▶ _O que fazer_
A: Resuma em duas frases a entrevista sobre a Lei Contra a Precariedade que aparece abaixo.
B: Transcreva sem qualquer alteração o trecho da entrevista sobre a Lei Contra a Precariedade que começa em "A Lei Contra a Precariedade nasceu" e segue até "Lei Contra a Precariedade.".

▶ _Texto citado_
┌──

Em entrevista ao esquerda.net, Tiago Gillot, um dos promotores da Iniciativa Legislativa de Cidadãos – Lei Contra a Precariedade, e membro da Associação de Combate à Precariedade – Precários Inflexíveis, falou sobre o processo de entrega da Iniciativa Legislativa de Cidadãos – Lei Contra a Precariedade, sobre as implicações da lei aprovada esta quinta feira e sobre o que ainda fica por fazer no que respeita ao combate à precariedade.
Foto de Paulete Matos.

Como avalias o processo de entrega da Iniciativa Legislativa de Cidadãos – Lei Contra a Precariedade?

A Lei Contra a Precariedade nasceu da mobilização e acompanhou a mobilização da sociedade portuguesa nos últimos anos. Depois da manifestação de 12 de março de 2011, as pessoas que a convocaram e os movimentos de precários tomaram a iniciativa de dar corpo à exigência popular por medidas concretas contra a precariedade. O processo de recolha de assinaturas e toda a batalha pelas propostas da Iniciativa Legislativa de Cidadãos é inseparável das lutas que entretanto travámos. Foi essa a principal força da Lei Contra a Precariedade.

Foi a força da mobilização popular que assustou a maioria alargada que sempre bloqueou medidas contra a precariedade e sempre se pôs de acordo para, como dizem na sua linguagem, flexibilizar a legislação laboral. A subscrição por mais de 40 mil pessoas, num processo que é propositadamente difícil e excessivamente exigente, foi em si mesmo uma grande campanha de contacto e adesão à iniciativa, feita em vários pontos do país.

└──

▶ _Registos de dados_
┌──

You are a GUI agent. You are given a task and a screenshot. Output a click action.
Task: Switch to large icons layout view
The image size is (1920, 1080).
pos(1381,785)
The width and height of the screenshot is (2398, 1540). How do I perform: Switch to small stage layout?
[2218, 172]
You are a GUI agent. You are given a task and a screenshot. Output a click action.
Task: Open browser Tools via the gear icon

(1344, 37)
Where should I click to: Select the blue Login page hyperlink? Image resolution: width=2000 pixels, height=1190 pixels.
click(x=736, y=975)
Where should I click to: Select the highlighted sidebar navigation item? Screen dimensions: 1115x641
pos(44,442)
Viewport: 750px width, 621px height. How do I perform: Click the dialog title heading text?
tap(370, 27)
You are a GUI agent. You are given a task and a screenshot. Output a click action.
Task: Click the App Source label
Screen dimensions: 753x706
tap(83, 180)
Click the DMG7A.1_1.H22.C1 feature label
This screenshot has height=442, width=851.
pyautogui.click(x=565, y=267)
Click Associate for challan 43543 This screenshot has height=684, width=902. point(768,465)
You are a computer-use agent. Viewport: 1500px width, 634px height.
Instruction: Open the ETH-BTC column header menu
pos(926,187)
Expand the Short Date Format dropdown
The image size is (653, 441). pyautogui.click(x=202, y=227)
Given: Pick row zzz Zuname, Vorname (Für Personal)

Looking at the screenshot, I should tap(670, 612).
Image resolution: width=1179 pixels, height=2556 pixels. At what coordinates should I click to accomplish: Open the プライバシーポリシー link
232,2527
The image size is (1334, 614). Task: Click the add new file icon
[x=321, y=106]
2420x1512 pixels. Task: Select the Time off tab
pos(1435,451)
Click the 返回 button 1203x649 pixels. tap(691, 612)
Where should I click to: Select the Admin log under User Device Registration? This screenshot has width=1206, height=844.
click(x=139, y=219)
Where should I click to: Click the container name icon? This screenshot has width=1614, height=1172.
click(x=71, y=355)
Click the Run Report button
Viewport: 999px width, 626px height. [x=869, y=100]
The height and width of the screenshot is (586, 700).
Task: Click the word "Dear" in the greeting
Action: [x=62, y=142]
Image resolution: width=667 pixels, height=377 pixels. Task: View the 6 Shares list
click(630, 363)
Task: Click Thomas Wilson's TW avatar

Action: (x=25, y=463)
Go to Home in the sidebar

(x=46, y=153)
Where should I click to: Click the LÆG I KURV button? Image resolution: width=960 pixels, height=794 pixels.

└──

▶ _Respostas do exercício_
A: Em entrevista ao esquerda.net, Tiago Gillot, um dos promotores da Iniciativa Legislativa de Cidadãos – Lei Contra a Precariedade e membro dos Precários Inflexíveis, falou sobre a entrega da iniciativa, sobre as implicações da lei aprovada esta quinta-feira e sobre o que ainda falta fazer no combate à precariedade. Segundo ele, a lei nasceu da mobilização popular que se seguiu à manifestação de 12 de março de 2011, e a força dessa mobilização, com mais de 40 mil subscrições, assustou a maioria alargada que sempre bloqueou medidas contra a precariedade.

B:
A Lei Contra a Precariedade nasceu da mobilização e acompanhou a mobilização da sociedade portuguesa nos últimos anos. Depois da manifestação de 12 de março de 2011, as pessoas que a convocaram e os movimentos de precários tomaram a iniciativa de dar corpo à exigência popular por medidas concretas contra a precariedade. O processo de recolha de assinaturas e toda a batalha pelas propostas da Iniciativa Legislativa de Cidadãos é inseparável das lutas que entretanto travámos. Foi essa a principal força da Lei Contra a Precariedade.